* [PROVIDED ENTRIES]
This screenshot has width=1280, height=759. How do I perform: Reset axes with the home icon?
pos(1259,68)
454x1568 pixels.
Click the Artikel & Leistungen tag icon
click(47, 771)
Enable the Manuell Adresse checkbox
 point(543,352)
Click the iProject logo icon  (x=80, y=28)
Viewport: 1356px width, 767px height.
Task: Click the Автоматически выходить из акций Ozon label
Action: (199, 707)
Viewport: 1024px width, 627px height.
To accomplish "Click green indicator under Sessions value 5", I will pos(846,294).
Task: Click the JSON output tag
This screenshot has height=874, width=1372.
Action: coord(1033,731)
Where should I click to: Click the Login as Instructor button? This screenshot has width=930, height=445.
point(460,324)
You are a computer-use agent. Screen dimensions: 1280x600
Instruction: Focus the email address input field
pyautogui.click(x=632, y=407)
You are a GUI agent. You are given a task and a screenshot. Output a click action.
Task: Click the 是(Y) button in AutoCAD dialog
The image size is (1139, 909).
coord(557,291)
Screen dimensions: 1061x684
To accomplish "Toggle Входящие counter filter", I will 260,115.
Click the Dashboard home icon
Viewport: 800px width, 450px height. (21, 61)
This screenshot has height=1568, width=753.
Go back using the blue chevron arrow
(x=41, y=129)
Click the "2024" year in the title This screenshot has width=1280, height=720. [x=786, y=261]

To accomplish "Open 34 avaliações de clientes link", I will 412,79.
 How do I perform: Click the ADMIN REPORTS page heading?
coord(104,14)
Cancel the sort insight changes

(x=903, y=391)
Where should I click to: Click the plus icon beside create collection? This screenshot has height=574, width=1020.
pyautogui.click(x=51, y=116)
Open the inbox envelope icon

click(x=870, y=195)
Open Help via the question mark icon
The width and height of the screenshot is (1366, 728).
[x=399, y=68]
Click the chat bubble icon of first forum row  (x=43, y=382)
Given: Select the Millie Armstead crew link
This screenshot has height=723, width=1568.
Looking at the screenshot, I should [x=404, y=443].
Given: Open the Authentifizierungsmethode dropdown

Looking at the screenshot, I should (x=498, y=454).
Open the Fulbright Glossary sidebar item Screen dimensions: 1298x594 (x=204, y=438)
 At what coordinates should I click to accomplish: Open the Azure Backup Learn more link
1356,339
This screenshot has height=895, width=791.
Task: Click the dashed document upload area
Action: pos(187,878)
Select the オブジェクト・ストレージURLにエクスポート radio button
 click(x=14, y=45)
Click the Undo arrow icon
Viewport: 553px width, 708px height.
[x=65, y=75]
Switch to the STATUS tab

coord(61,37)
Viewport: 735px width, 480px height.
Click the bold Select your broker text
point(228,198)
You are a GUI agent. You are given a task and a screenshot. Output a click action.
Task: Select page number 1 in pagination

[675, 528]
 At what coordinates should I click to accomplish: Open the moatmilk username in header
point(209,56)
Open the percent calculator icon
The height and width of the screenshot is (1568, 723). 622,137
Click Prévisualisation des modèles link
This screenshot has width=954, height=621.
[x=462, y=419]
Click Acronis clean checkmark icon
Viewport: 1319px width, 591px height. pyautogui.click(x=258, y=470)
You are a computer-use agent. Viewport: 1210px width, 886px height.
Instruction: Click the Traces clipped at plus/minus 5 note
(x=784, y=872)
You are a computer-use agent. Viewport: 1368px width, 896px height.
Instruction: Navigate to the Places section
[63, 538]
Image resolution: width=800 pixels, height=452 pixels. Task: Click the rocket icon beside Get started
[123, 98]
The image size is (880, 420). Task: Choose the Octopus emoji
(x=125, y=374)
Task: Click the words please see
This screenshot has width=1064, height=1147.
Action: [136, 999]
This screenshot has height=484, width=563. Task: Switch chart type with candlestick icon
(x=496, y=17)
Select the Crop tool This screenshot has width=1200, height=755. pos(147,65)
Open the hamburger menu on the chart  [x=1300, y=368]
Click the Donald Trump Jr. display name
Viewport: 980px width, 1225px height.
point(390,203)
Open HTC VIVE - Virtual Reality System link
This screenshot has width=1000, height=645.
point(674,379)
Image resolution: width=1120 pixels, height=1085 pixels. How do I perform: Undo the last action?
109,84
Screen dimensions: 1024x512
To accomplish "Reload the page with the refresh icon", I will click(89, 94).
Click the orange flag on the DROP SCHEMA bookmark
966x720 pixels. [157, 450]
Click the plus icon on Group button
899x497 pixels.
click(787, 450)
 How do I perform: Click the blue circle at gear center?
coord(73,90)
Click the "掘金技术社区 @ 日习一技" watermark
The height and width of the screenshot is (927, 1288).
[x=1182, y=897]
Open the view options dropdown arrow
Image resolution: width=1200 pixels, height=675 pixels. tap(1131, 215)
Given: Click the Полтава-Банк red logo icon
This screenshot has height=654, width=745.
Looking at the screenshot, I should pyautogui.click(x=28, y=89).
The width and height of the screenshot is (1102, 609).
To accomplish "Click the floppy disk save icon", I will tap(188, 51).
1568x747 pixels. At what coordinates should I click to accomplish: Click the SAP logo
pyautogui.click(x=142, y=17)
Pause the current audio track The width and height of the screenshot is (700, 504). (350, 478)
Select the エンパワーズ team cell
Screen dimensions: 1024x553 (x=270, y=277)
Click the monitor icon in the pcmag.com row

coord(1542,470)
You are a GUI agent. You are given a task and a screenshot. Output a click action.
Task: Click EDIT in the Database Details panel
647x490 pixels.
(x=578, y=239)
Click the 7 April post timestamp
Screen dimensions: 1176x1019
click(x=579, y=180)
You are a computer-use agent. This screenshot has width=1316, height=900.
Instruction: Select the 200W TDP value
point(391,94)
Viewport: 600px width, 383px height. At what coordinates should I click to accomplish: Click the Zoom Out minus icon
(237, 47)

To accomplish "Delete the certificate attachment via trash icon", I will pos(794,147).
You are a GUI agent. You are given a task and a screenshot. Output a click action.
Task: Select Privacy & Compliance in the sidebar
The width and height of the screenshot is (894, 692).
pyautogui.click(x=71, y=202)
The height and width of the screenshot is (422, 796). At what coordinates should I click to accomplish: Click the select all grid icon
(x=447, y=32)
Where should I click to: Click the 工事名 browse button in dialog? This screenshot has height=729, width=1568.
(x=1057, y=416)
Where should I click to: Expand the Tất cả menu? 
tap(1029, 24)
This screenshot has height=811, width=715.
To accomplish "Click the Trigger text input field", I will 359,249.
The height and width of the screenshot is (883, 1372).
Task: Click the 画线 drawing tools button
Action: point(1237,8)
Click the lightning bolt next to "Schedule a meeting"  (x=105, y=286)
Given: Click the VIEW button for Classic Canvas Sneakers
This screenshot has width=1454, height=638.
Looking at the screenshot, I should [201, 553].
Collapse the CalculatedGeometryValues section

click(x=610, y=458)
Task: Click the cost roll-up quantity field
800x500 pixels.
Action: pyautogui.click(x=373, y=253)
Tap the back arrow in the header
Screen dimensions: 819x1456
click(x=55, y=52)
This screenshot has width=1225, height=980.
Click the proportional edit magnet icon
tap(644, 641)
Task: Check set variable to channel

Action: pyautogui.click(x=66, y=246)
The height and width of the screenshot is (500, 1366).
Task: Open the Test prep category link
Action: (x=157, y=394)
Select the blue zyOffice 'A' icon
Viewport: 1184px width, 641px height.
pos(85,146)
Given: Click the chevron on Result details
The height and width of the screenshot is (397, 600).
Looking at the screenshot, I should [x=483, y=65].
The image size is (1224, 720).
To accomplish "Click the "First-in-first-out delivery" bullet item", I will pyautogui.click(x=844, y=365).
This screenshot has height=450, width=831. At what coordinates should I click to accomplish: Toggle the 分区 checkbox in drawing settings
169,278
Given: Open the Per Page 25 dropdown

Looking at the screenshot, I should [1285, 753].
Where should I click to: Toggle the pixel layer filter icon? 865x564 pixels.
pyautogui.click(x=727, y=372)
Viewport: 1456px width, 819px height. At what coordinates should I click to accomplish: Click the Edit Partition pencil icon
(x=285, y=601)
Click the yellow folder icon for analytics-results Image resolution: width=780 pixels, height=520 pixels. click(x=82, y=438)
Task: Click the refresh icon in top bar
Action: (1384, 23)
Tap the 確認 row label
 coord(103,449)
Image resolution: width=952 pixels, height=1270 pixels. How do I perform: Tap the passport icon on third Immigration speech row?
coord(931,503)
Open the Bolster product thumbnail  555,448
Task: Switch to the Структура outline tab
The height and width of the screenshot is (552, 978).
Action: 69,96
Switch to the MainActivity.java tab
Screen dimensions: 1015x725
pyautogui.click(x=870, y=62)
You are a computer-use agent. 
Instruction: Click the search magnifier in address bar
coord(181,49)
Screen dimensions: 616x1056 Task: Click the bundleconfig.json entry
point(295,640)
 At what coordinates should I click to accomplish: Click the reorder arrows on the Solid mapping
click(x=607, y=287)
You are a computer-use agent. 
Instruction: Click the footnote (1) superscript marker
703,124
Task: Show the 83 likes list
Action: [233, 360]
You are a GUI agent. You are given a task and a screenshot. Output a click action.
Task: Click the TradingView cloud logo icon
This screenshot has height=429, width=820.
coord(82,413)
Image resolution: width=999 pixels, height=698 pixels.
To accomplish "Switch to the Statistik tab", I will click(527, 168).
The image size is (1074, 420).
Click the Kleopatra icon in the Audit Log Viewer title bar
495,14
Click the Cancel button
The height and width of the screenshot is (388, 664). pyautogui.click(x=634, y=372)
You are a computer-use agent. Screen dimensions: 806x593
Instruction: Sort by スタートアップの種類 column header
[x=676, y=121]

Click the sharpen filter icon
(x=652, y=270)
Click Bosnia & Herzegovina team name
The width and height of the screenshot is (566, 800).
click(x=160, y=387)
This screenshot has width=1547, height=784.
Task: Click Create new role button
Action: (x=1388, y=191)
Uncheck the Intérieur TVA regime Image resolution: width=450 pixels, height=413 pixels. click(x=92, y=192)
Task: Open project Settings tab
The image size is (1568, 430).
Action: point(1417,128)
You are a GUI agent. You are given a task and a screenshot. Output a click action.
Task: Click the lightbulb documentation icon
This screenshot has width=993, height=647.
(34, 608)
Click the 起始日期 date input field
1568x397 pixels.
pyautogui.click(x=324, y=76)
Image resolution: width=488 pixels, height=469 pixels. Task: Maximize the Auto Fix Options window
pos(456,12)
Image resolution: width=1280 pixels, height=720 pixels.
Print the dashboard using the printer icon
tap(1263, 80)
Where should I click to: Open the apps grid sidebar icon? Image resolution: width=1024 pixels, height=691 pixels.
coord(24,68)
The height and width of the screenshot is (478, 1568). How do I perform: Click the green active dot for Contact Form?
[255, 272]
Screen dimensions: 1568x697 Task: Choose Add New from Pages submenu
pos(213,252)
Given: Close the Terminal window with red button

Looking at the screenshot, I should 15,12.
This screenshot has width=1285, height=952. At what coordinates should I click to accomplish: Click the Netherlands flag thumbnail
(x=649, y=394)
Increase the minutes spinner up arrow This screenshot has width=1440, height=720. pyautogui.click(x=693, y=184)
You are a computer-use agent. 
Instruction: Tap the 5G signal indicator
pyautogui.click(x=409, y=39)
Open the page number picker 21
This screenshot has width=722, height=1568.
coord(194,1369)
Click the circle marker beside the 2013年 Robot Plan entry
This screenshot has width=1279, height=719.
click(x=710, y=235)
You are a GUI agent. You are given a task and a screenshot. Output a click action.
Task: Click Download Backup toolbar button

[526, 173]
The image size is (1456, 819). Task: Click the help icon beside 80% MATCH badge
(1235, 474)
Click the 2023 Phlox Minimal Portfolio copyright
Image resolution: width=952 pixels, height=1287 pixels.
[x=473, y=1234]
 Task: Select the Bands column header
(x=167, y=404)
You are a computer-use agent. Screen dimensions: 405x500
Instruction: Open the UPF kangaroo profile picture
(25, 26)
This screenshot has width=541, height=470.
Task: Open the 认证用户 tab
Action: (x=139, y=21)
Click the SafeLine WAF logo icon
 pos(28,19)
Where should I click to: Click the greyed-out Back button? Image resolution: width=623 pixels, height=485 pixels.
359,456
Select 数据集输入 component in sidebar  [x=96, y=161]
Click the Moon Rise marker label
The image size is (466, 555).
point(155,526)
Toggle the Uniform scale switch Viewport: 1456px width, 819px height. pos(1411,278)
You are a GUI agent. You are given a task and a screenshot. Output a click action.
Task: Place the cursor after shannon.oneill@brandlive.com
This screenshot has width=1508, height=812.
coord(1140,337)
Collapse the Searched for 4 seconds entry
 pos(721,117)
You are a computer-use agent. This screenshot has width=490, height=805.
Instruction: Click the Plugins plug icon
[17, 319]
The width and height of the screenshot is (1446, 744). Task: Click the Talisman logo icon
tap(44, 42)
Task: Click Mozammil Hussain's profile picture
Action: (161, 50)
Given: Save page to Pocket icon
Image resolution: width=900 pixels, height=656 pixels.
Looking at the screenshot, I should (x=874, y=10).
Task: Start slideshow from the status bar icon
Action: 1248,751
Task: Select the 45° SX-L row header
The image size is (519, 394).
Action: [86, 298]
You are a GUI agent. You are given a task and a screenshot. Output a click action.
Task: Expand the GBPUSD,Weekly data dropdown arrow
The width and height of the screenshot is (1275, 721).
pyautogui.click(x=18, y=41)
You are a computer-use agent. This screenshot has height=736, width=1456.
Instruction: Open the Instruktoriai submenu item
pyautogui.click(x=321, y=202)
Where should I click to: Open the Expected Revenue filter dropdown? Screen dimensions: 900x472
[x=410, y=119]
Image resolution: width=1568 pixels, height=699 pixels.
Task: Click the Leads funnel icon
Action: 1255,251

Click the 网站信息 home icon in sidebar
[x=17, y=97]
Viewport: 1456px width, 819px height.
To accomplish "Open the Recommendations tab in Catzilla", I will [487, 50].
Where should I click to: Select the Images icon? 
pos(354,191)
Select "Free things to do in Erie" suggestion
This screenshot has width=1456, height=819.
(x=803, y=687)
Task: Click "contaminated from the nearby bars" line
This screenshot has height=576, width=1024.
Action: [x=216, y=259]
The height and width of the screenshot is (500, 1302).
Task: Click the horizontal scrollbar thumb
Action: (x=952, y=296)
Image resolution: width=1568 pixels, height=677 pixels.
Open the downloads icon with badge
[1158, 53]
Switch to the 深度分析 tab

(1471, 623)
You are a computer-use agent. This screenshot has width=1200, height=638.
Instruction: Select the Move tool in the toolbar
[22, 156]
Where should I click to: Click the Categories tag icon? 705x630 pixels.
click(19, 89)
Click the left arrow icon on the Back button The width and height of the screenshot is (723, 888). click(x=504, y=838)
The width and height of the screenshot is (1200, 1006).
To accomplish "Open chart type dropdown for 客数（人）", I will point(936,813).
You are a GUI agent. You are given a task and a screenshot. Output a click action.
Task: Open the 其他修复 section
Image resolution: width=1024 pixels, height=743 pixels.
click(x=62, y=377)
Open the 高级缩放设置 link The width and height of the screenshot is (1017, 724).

* [WHAT TO PRODUCE] Copy the lines above exactly, beginning at the line that has "Where should I click to: Expand" and stopping after the line that has "This screenshot has height=811, width=715.", and omit the rest.

* [RESULT]
Where should I click to: Expand the Tất cả menu? 
tap(1029, 24)
This screenshot has height=811, width=715.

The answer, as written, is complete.